*Required action 1*: Translate this sentence from the text on nicotinamide riboside into Spanish: "University of Missouri researchers made the discovery while using bioluminescent imaging technology to study how nicotinamide riboside supplements work inside the body."
*Required action 2*: In the text on nicotinamide riboside, reproduce word for word the stretch from "Commercial dietary supplements" through "improved heart health.".
*Required action 3*: List every benefit that the text on nicotinamide riboside says these supplements are marketed as providing.

*Source extract*:
>>>

University of Missouri researchers made the discovery while using bioluminescent imaging technology to study how nicotinamide riboside supplements work inside the body.
Commercial dietary supplements like nicotinamide riboside (NR), a form of vitamin B3, were linked to benefits related to cardiovascular, metabolic, and neurological health in previous studies. However, new research from the University of Missouri (MU) has found NR could actually increase the risk of serious disease, including developing cancer.
Supplements containing nicotinamide riboside are often marketed as NAD+ boosters claimed benefits including increased energy, anti-aging/longevity/healthy aging, improved cellular energy metabolism and repair, increased vitality, and improved heart health.
Scientists discovered that high levels of NR could not only increase someone’s risk of developing triple-negative breast cancer, but also could cause the cancer to metastasize or spread to the brain. The international team of researchers was led by Elena Goun, an associate professor of chemistry at MU and the corresponding author on the study. She said that once the cancer reaches the brain, the results are deadly because no viable treatment options exist at this time.
“Some people take them [vitamins and supplements] because they automatically assume that vitamins and supplements only have positive health benefits, but very little is known about how they actually work,” Goun said. “Because of this lack of knowledge, we were inspired to study the basic questions surrounding how vitamins and supplements work in the body.”

<<<

Items from a data source
>>>

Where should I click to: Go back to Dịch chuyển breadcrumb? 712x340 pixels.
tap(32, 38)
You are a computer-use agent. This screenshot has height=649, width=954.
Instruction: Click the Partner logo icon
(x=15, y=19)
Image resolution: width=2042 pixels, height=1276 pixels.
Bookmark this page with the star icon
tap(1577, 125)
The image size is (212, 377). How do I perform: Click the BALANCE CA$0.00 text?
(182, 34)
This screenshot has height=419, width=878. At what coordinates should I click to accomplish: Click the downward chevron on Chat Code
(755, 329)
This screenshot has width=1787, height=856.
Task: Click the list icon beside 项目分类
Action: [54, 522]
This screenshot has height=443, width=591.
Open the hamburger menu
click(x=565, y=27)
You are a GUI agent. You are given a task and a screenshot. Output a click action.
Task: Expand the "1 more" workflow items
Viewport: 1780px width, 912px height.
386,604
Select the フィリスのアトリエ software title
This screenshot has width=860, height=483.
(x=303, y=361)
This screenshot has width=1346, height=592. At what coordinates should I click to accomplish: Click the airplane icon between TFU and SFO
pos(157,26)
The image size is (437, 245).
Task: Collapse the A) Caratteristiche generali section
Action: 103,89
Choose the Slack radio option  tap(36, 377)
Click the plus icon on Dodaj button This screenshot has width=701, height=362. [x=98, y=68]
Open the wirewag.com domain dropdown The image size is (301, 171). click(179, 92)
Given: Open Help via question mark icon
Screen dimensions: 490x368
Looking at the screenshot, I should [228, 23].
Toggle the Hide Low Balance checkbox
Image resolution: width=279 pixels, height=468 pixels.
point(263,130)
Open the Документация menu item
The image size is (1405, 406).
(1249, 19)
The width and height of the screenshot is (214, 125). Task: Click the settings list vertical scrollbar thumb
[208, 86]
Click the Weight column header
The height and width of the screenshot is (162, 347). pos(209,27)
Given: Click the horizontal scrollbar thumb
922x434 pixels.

<<<

*Your response 1*: Investigadores de la Universidad de Misuri hicieron el descubrimiento mientras usaban tecnología de imágenes bioluminiscentes para estudiar cómo funcionan los suplementos de ribósido de nicotinamida dentro del cuerpo.

*Your response 2*:
Commercial dietary supplements like nicotinamide riboside (NR), a form of vitamin B3, were linked to benefits related to cardiovascular, metabolic, and neurological health in previous studies. However, new research from the University of Missouri (MU) has found NR could actually increase the risk of serious disease, including developing cancer.
Supplements containing nicotinamide riboside are often marketed as NAD+ boosters claimed benefits including increased energy, anti-aging/longevity/healthy aging, improved cellular energy metabolism and repair, increased vitality, and improved heart health.

*Your response 3*:
- increased energy
- anti-aging/longevity/healthy aging
- improved cellular energy metabolism and repair
- increased vitality
- improved heart health